TAREFAS PROPOSTAS>
1. Enumere todas as pessoas nomeadas na apresentação de «Contos de xisto», excluindo os nomes que integram a designação de uma instituição.
2. Prolongue a apresentação de «Contos de xisto» a partir da última frase apresentada.

EXCERTO DO DOCUMENTO>
::::::

Apresentação do Livro "Contos de Xisto", na Biblioteca Municipal Dom Miguel da Silva, em Viseu
Por: Dra. Maria Irene Cardoso
Contos
de xisto: aqui
está o livro, na beleza expressiva da sua apresentação gráfica.
E
começo com uma citação:
«Um
dia, quis fazer um poema à beira do silêncio de um giestal em flor.
Sentei-me aos pés do silêncio, escorreguei o corpo, devagarinho (…)
sorvi com prazer o aroma da brisa que passava, sorri na plenitude
daquele estado de graça.»(In
Contos de xisto).
E
é neste «estado de graça» que Aurora Simões de Matos depõe nas
nossas mãos o seu novo livro.
«No
tempo azul da minha terra, ouvi o cuco a querer dizer-me que o tempo
verde estava aí, à espera das emoções de quem quisesse abraçar
aquele mundo em festa, beijar aquele raio de sol fagueiro a querer
inundar de vida cada ser, sorrir àquela esperança do amor a
renovar-se.» (In
Contos de xisto).
Nestas
frases, em prosa poética, estão algumas das coordenadas desta obra:
a sensação física vivida em plenitude e as emoções de um coração
intenso, na vibração máxima e sagrada de um amor sem medida pela
terra, a sua terra, a beira-Paiva, no concelho de Castro Daire. É
Meã, a aldeia natal da distinta Autora, a terra que, nesta obra,
vamos visitar. Mas somos convidados a visitar, também, a fiada de
pérolas das aldeias circundantes de Meã, que bordam as margens das
águas cristalinas, as mais cristalinas de todas as águas da velha
Europa: o rio Paiva. “A Paiva”, como, carinhosa e familiarmente,
os habitantes desta zona chamam ao rio que é seiva e alegria e vida
da sua terra.
«No
tempo azul da minha terra…»
Este
possessivo com valor afectivo, bem como a notação cromática, o
“azul”, a significar a plenitude, / o infinito, remetem-nos para
uma totalidade. Uma totalidade anímica, física e transcendental, de
que Aurora Simões de Matos é a voz, de que Aurora Simões de Matos
é a alma, mas também o corpo e o húmus, numa identificação
telúrica, que só tem paralelo em Miguel Torga: «Regresso às
fragas de onde me roubaram/Ah! Minha serra, minha dura infância!» -
diz o Poeta. Mas aqui, com Aurora Simões de Matos, na beira-Paiva,
as “fragas” são xisto, a rocha metamórfica, laminada,
geralmente escura ou mesmo negra, que tão bem conhecemos. É o xisto
que serve de moldura, mas é também elemento constitutivo e suporte
deste pequeno mundo serrano, que salta da vida para as páginas de um
livro, pela pena «ágil e grácil» de uma filha da beira-Paiva.
Em
Aurora Simões de Matos, nesta identificação com a terra e com a
serra, encontramos uma espécie de “saudade”, a “saudade” um
tanto à maneira de Teixeira de Pascoaes. A saber: «…o sincretismo
sentimental entre dois contrários - a lembrança presa ao passado e
a esperança projectada no futuro» - segundo Fernandes da Fonseca.

::::::

INFORMAÇÃO APRESENTADA>
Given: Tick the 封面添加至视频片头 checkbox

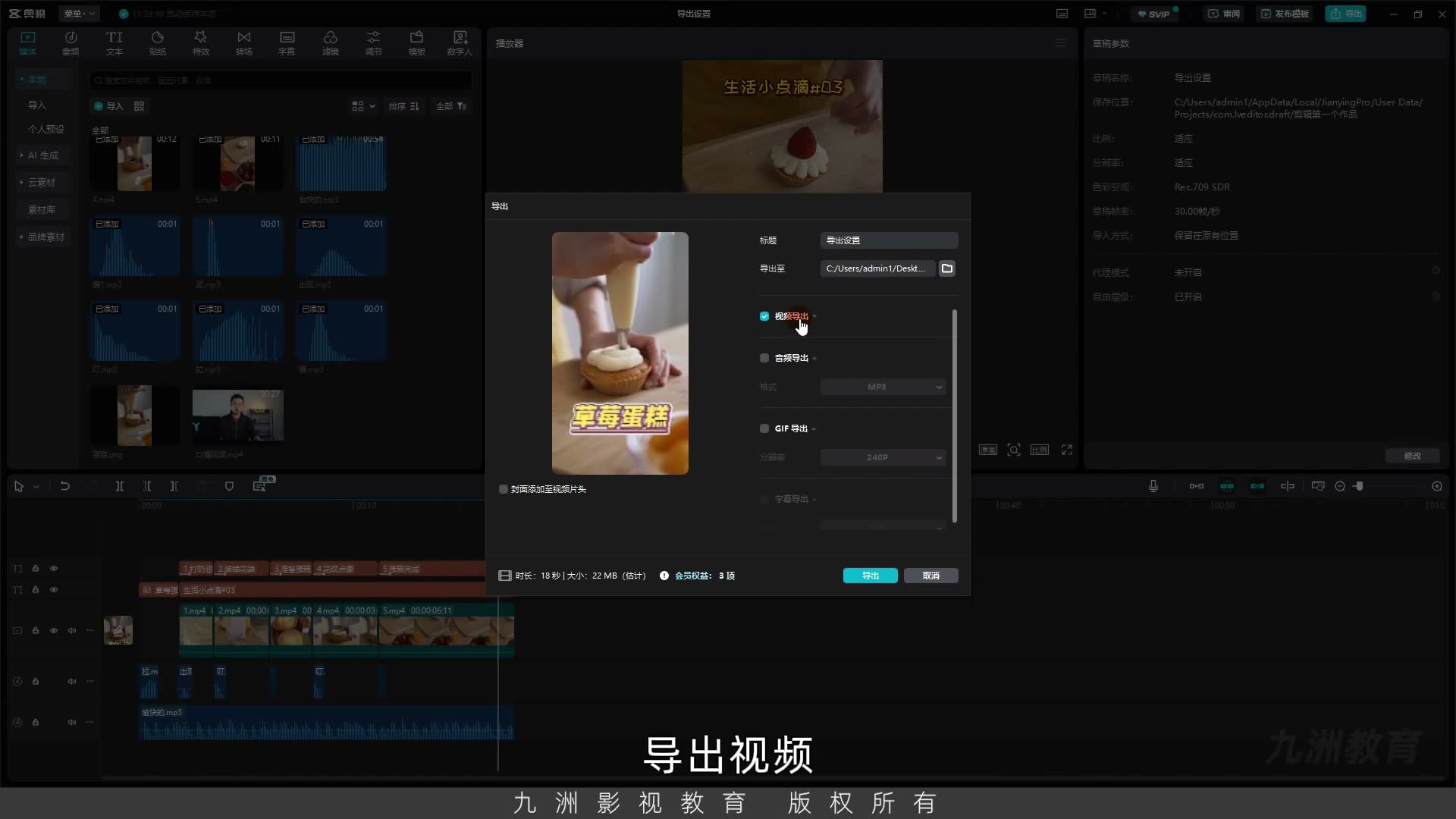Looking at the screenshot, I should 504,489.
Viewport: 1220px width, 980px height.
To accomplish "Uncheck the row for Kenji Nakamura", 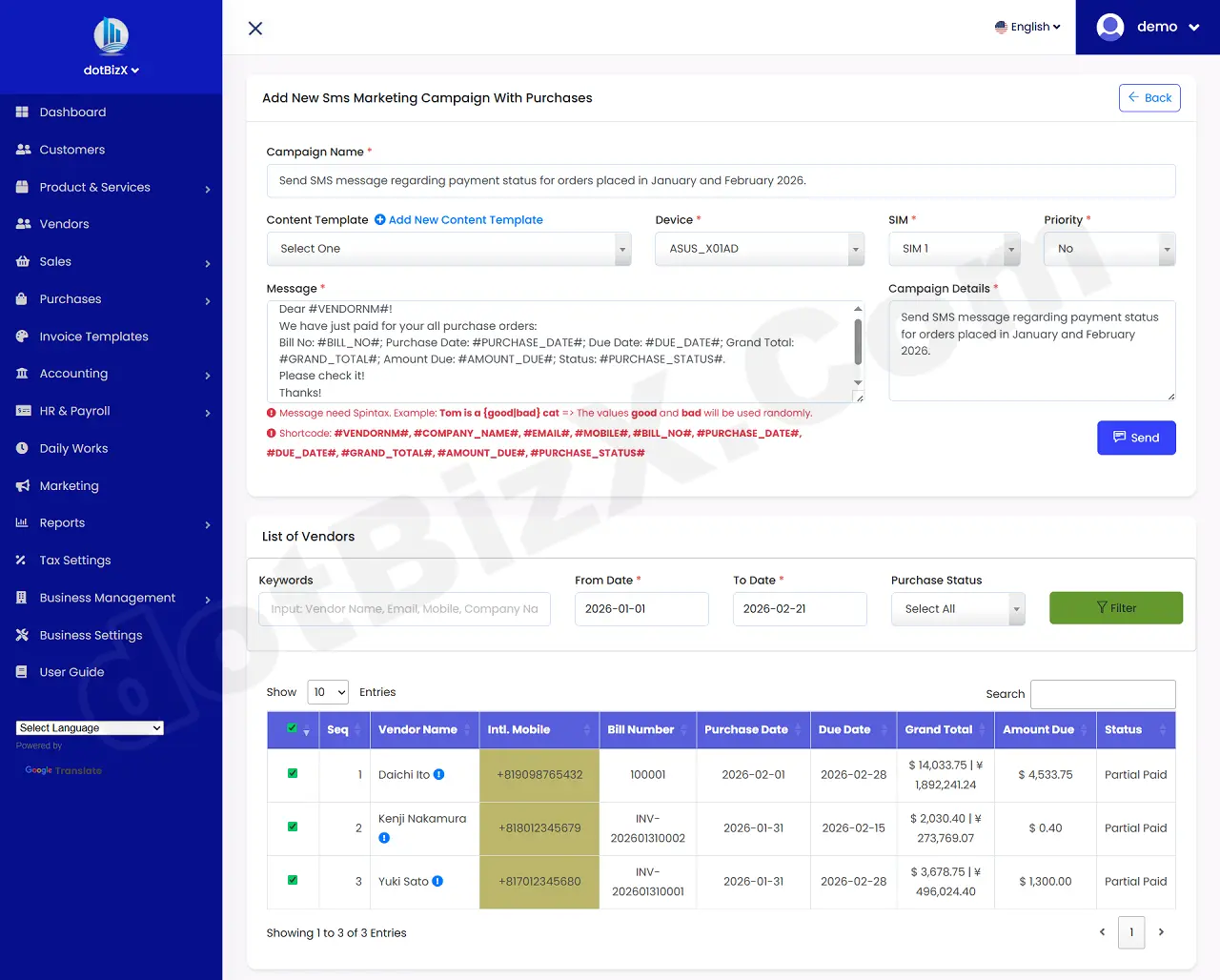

::::::

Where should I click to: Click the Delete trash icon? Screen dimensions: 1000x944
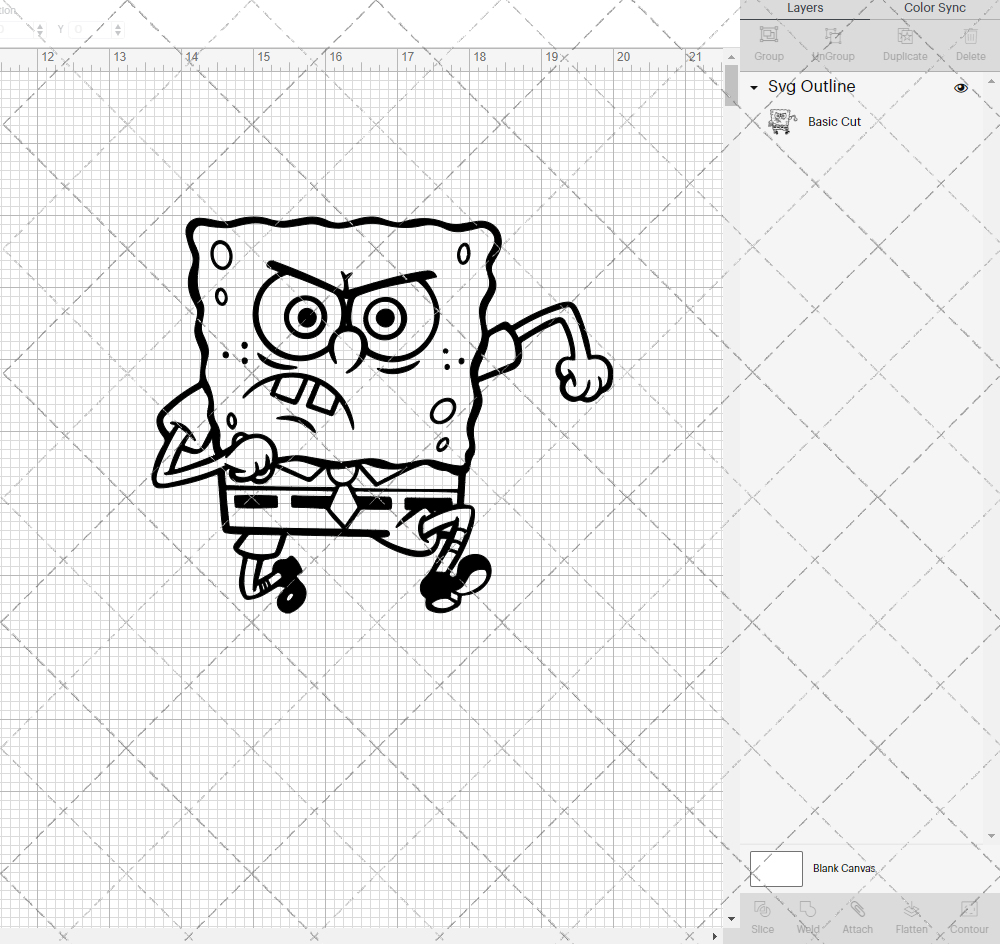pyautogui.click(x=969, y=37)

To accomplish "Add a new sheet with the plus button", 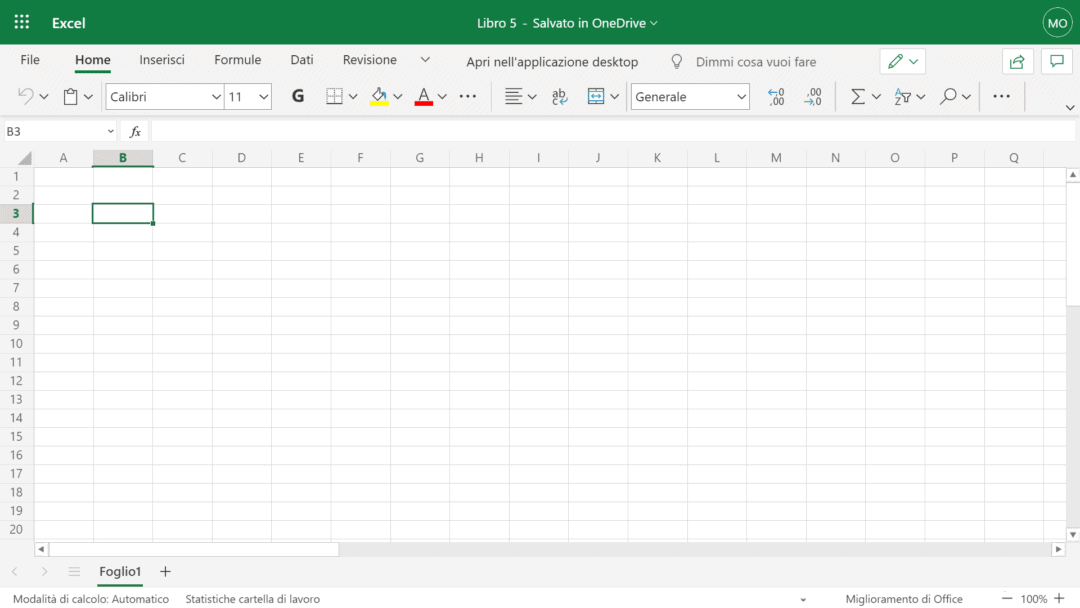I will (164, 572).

::::::

RESPOSTAS AOS EXERCÍCIOS>
1. Maria Irene Cardoso, Aurora Simões de Matos, Miguel Torga, Teixeira de Pascoaes, Fernandes da Fonseca

2.
Efectivamente,
em CONTOS DE XISTO,
encontramos a memória ancestral de uma comunidade, nas suas diversas
vertentes: no “modus vivendi” do quotidiano, marcado pelo ritmo
do tempo. [...]
Contudo,
nesta obra, encontramos também uma actualidade pujante, nas
personagens mais jovens, com o seu modo de viver já modernizado por
uma nova visão da vida, um novo modo de estar, e o recurso às novas
tecnologias. É a esperança que abre caminho ao futuro…
A
saudade! Ela encontra expressão ao longo de toda a obra. [...]
«Quanto
ao poema que quis fazer, sentada aos pés do silêncio do giestal em
flor, dele aqui fica um esboço. (…) Que o meu poema não é mais
que uma saudade.»
E
é na saudade, nascida do passado e do presente, por paradoxal que
pareça, que Aurora Simões de Matos se exprime como a voz da terra e
da gente da sua beira-Paiva.
Recordo,
a propósito, as palavras de Manuel Alegre, num dos seus mais belos
poemas:
«Canto as armas e
os homens,
Porque
a Tribo me disse:
tu
guardarás o fogo.
E
por armas me deu
o
bronze das palavras.»
E
permito-me parafrasear estes versos, em atenção à Autora de CONTOS
DE XISTO:
«Canto
a terra e a gente,
Porque
a Tribo me disse:
Tu
guardarás o fogo.
E
por armas me deu
O
ouro, o mel e o linho das palavras.»
Assim,
investida da sua missão de «guardar o fogo», é com palavras “de
ouro, de mel e de linho” que a voz de Aurora Simões de Matos se
ergue, inebriada, para celebrar a Vida na sua beira-Paiva, com toda a
riqueza da simplicidade e da ancestralidade que lhe são próprias.
«O
ouro, o mel e o linho das palavras.»
O
ouro, encontramo-lo na expressão viva concisa e precisa de muitas
destas narrativas.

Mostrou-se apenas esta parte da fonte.